**Texte**
::::::::

J'ai bien écouté l'intervention du président Mélenchon, et je partage certains de ses constats. Il a en effet pointé du doigt plusieurs dysfonctionnements de notre société et de la formation professionnelle. S'agissant de l'assurance chômage, par exemple, j'avais fait la même intervention lors de l'examen du projet de loi de financement de la Sécurité sociale, en m'étonnant que l'on fasse passer son financement de la cotisation vers la solidarité, par le biais de l'impôt, alors qu'il y avait d'autres moyens de baisser le coût du travail, en transférant d'autres cotisations vers l'impôt.
Je suis également d'accord sur la question des maîtres d'apprentissage. C'est bien de développer l'apprentissage, encore faut-il qu'il y ait des maîtres ! Or, aujourd'hui, il est compliqué d'en trouver dans les TPE. C'est pourquoi j'ai déposé des amendements pour essayer de simplifier le recrutement des maîtres d'apprentissage et d'éviter le verrouillage à l'oeuvre dans le texte.

::::::::

**Consigne**
Relevez dans le texte toutes les actions que l'orateur s'attribue à la première personne au moyen d'un verbe conjugué au passé composé ou au plus-que-parfait.

::::::::

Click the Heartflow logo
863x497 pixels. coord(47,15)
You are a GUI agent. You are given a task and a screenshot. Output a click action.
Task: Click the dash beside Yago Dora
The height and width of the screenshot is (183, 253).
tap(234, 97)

::::::::

**Votre réponse**
- « J'ai bien écouté l'intervention du président Mélenchon »
- « j'avais fait la même intervention lors de l'examen du projet de loi de financement de la Sécurité sociale »
- « j'ai déposé des amendements »